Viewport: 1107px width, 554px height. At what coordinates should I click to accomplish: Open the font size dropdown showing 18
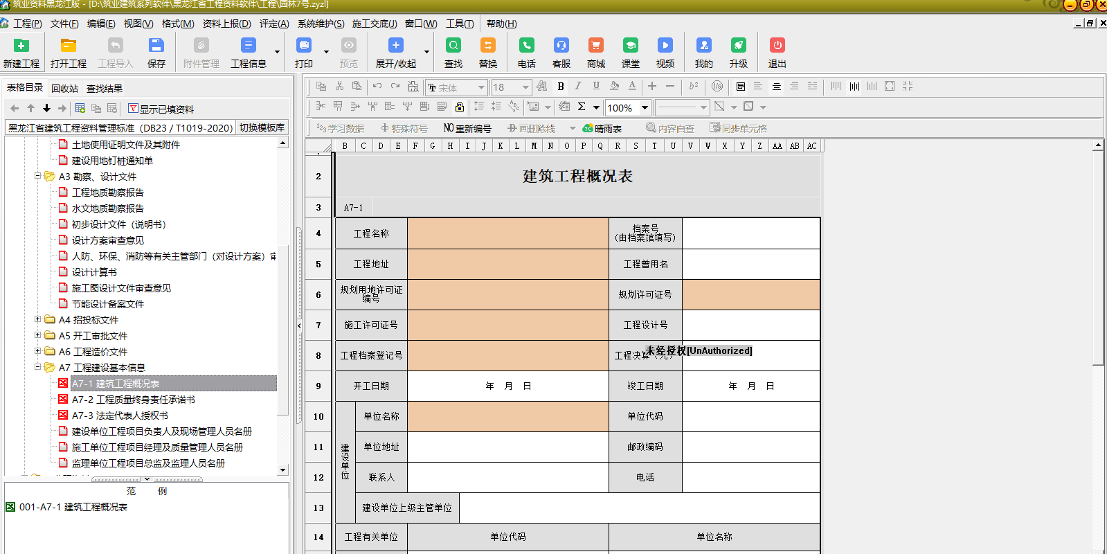point(525,87)
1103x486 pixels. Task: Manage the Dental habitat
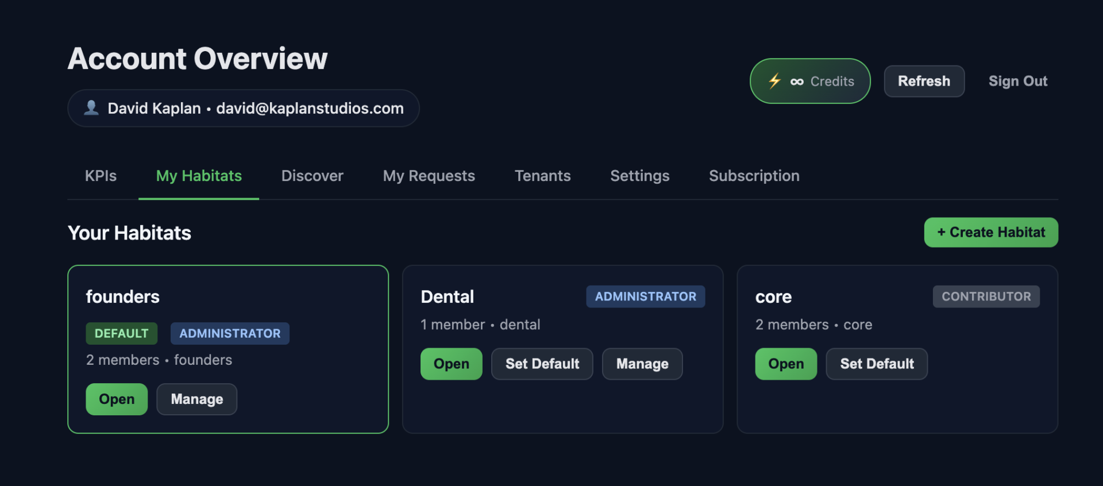tap(642, 364)
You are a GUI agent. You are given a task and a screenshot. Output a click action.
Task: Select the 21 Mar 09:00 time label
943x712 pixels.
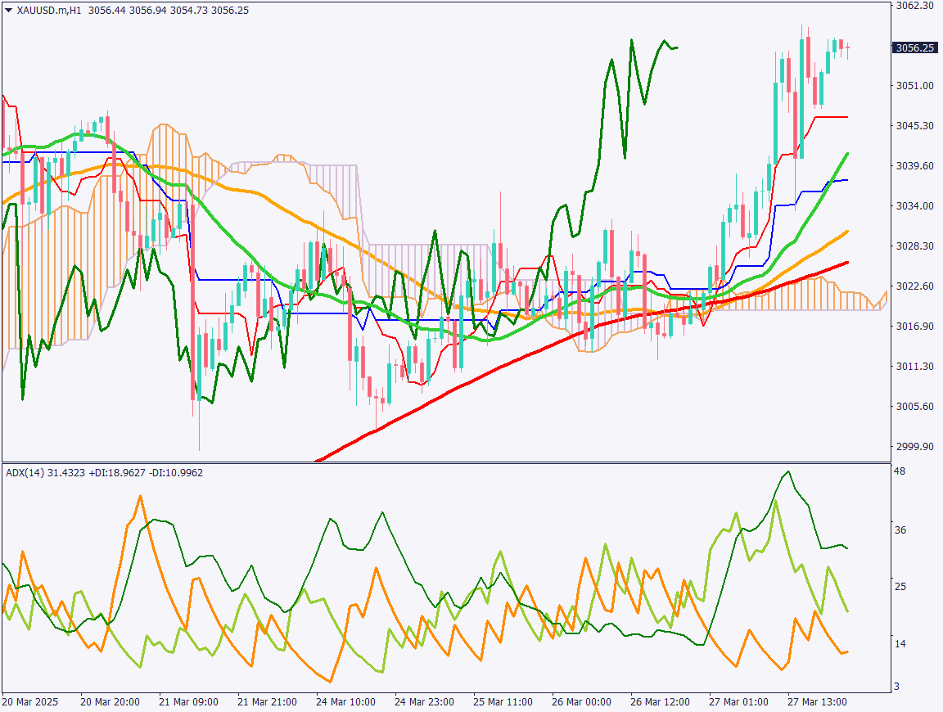point(187,702)
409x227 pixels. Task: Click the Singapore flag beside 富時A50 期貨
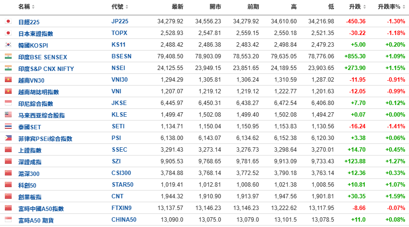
==========
■ **Task prompt**:
Rewrite the material above with every "pixels" changed to "px" and nothing else altered. Omit the pictures from your version.

■ **Task result**:
Viewport: 1107px width, 554px height. At what coordinates should I click to accomplish: Open the font size dropdown showing 18
point(525,87)
1103x486 px. Task: Manage the Dental habitat
tap(642, 364)
You are a GUI agent. You are given a task and a screenshot. Output a click action.
Task: Select the 21 Mar 09:00 time label
943x712 px.
point(187,702)
409x227 px. Task: Click the Singapore flag beside 富時A50 期貨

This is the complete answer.